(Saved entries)
____________

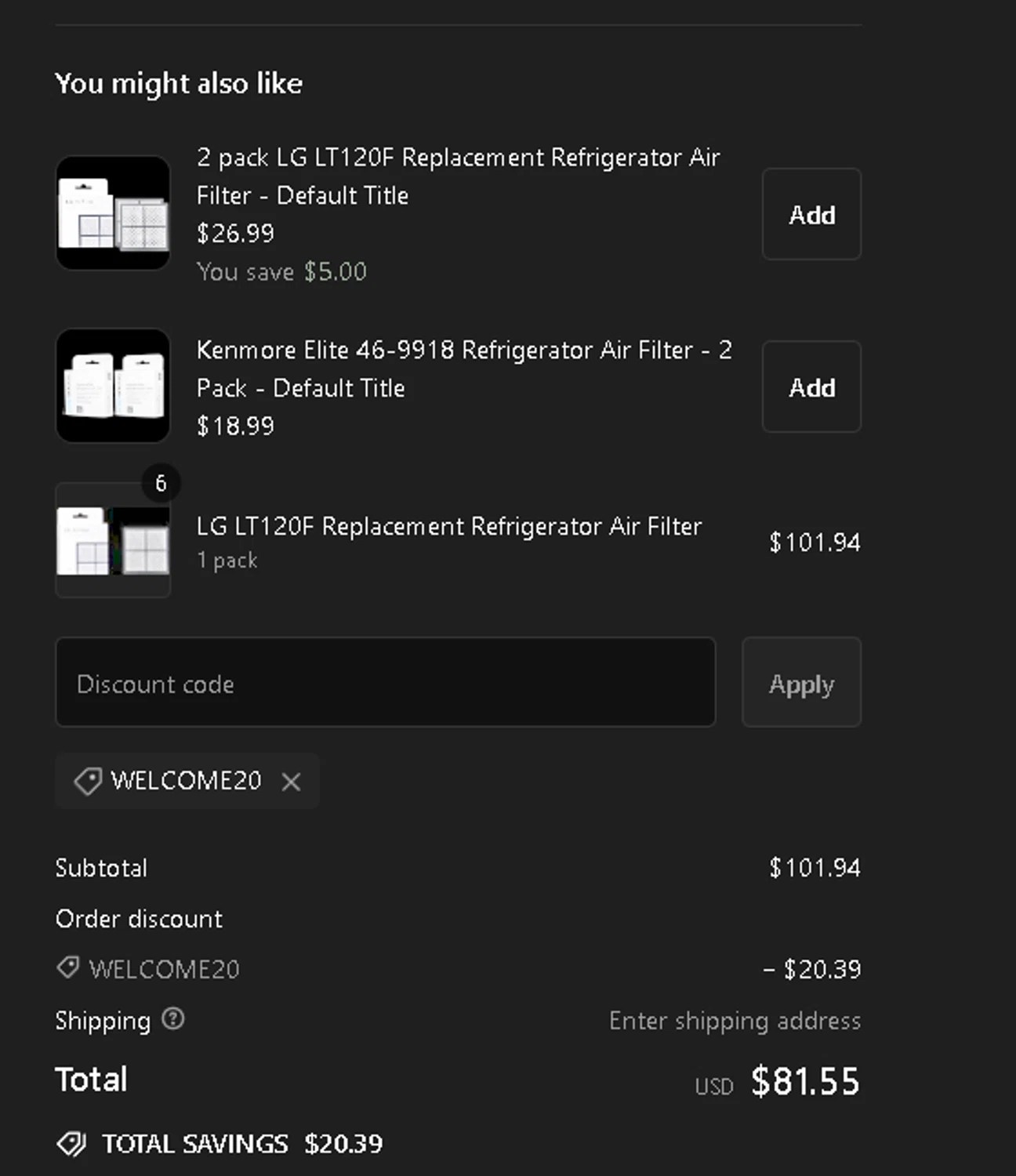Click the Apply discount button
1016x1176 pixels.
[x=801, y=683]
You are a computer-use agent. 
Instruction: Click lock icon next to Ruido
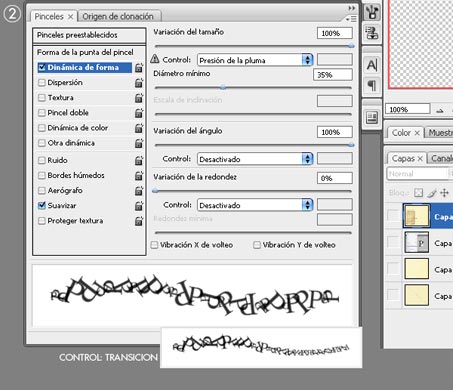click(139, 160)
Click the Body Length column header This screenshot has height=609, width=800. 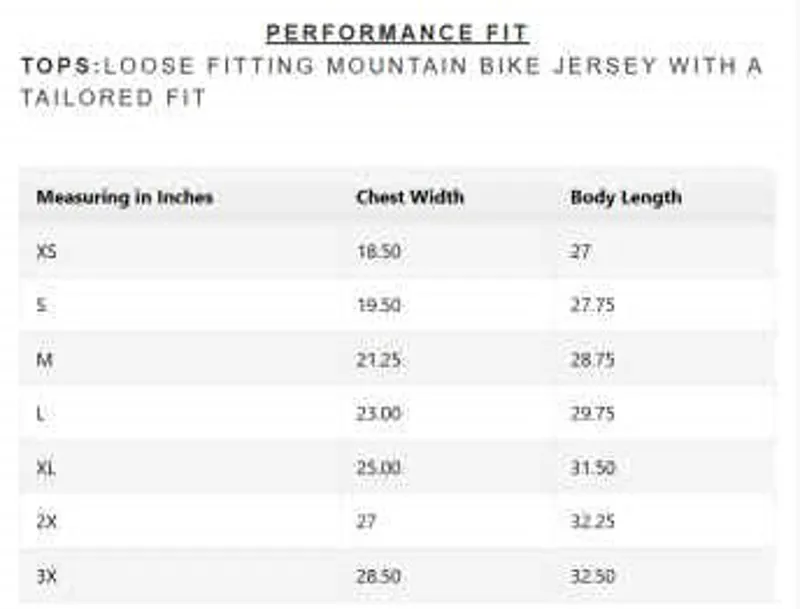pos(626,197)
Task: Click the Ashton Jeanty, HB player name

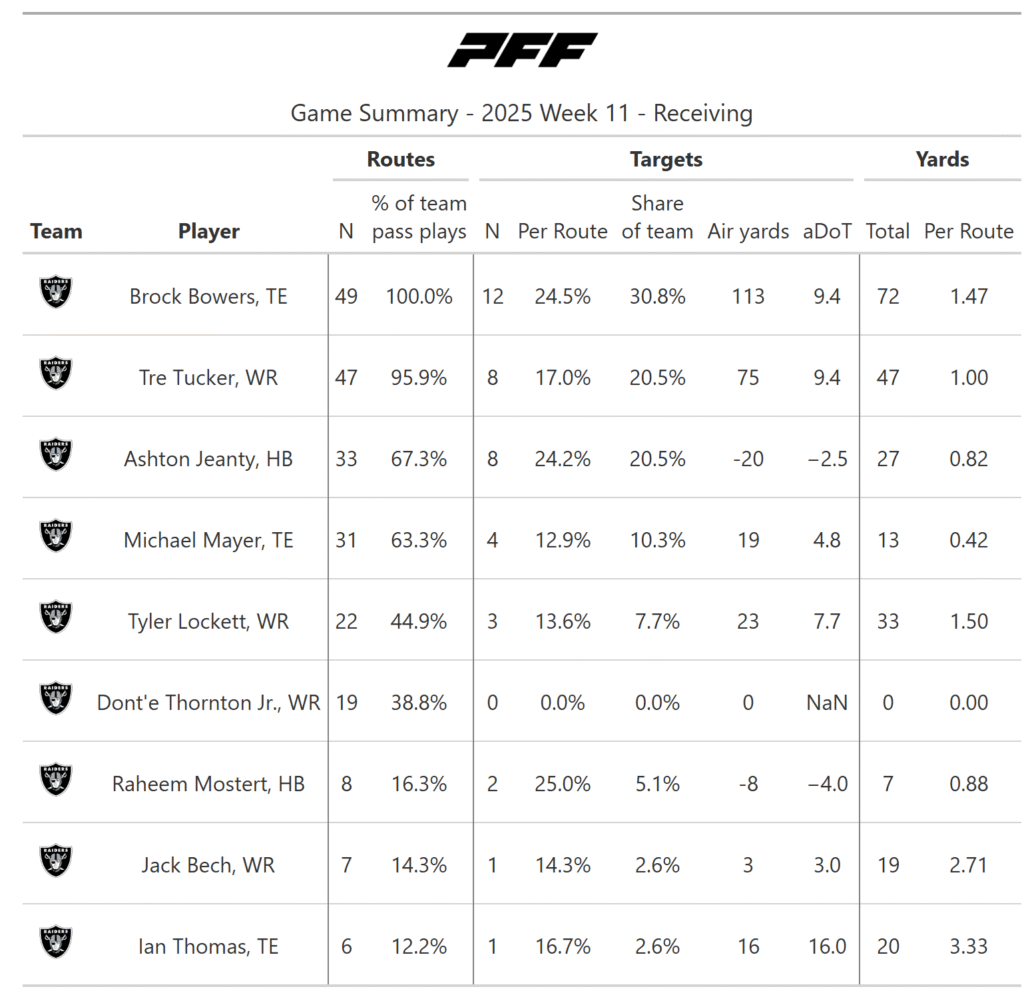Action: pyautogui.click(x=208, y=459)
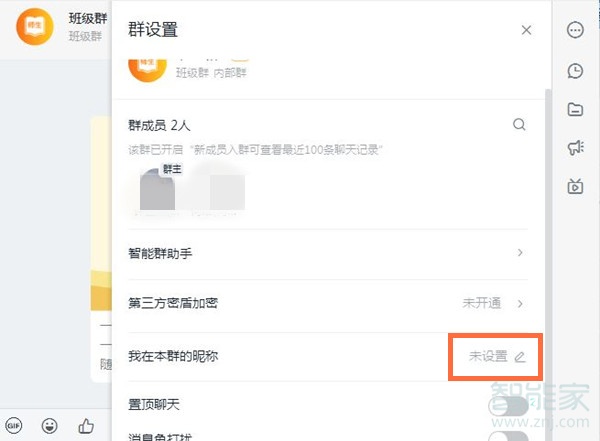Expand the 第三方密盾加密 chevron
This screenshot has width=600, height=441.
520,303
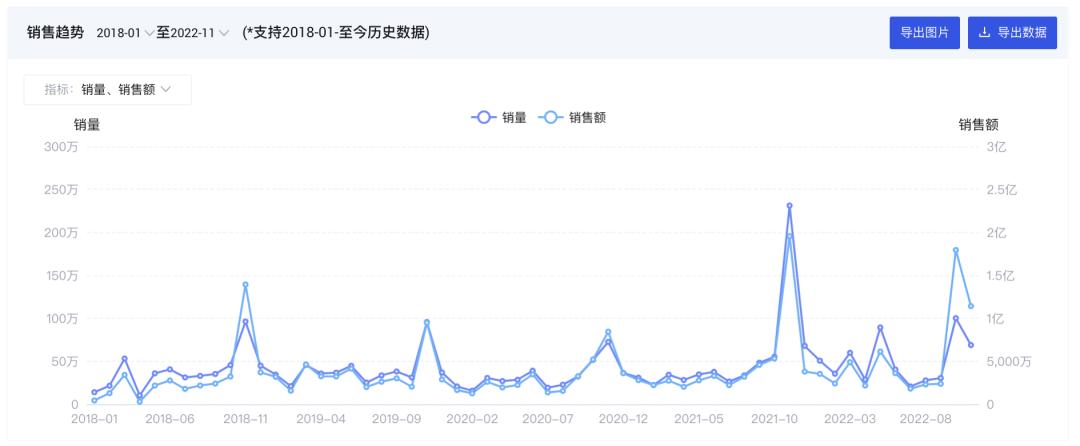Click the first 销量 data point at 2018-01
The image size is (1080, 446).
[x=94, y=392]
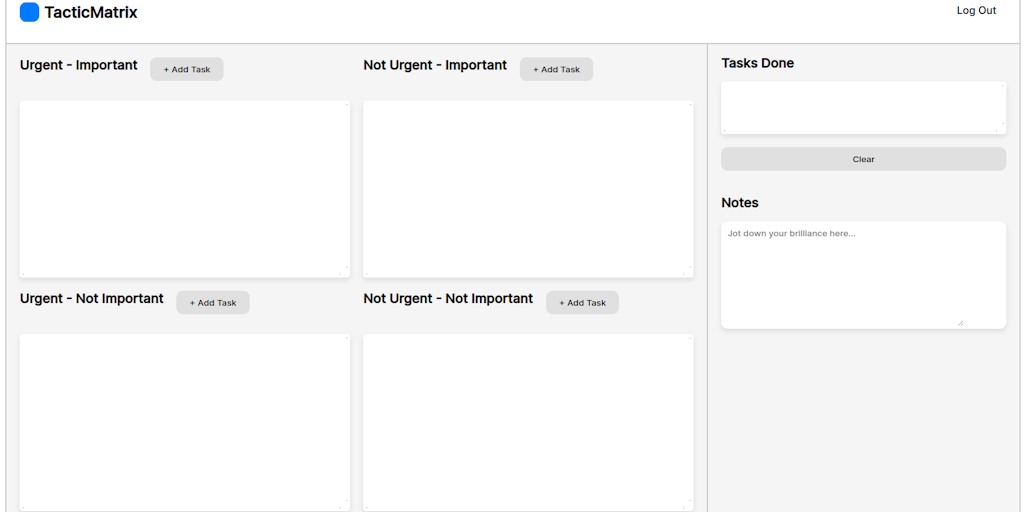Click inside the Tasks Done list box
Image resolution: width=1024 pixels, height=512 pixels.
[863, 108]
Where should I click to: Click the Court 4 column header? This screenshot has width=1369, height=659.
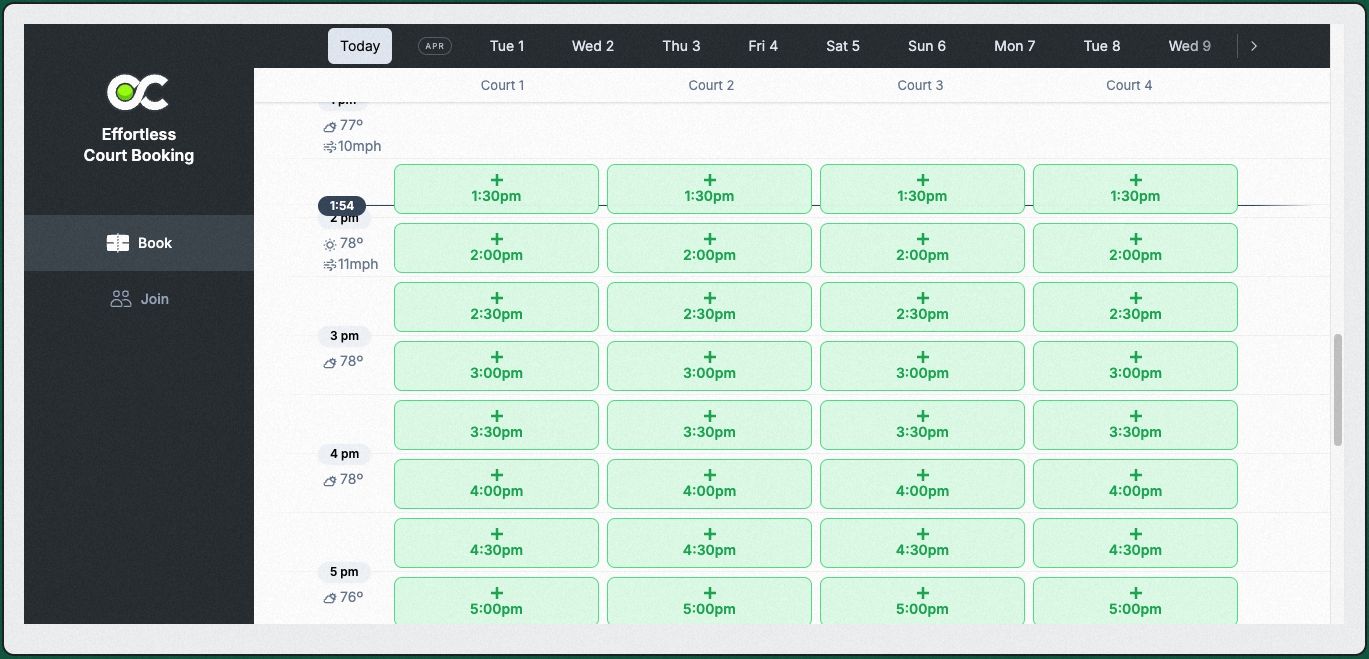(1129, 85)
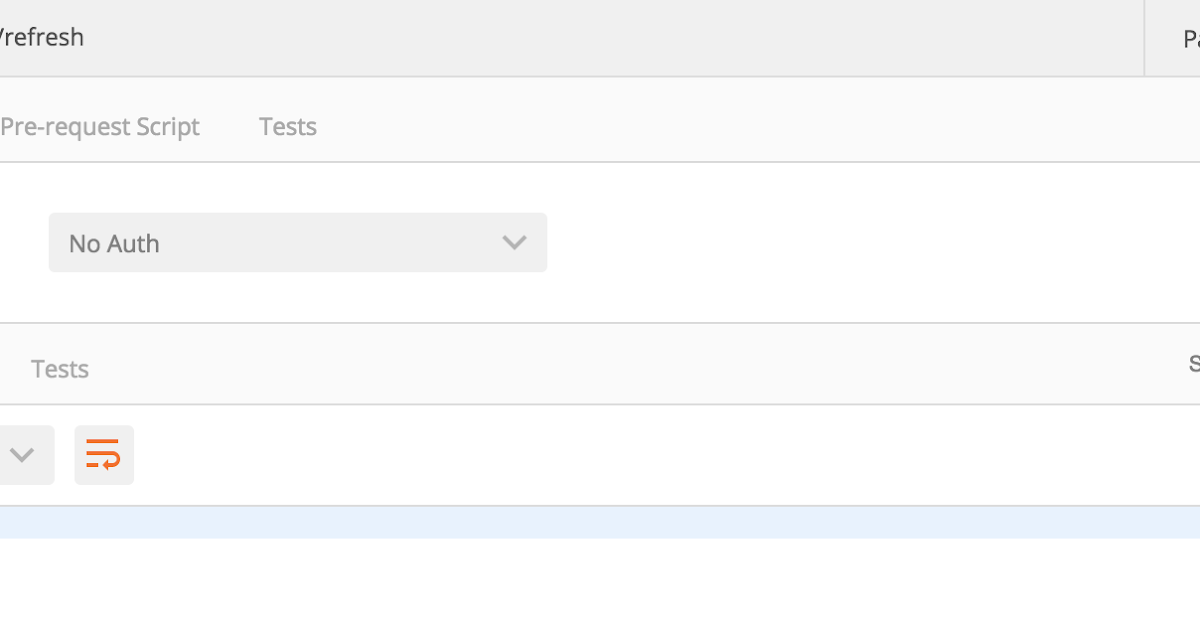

____________

Try it ::
Starting at the line that holds "Task: Click the Ashton Jeanty, HB player name", print each line through the last one of the entries above, exactly and with both ends included; no pictures.

Reply to the exercise ::
Task: Click the Ashton Jeanty, HB player name

Action: pyautogui.click(x=208, y=459)
Expand the 第三方密盾加密 chevron
This screenshot has width=600, height=441.
520,303
Click the first 销量 data point at 2018-01
The image size is (1080, 446).
[x=94, y=392]
Click inside the Tasks Done list box
Image resolution: width=1024 pixels, height=512 pixels.
[863, 108]
Where should I click to: Click the Court 4 column header? This screenshot has width=1369, height=659.
(1129, 85)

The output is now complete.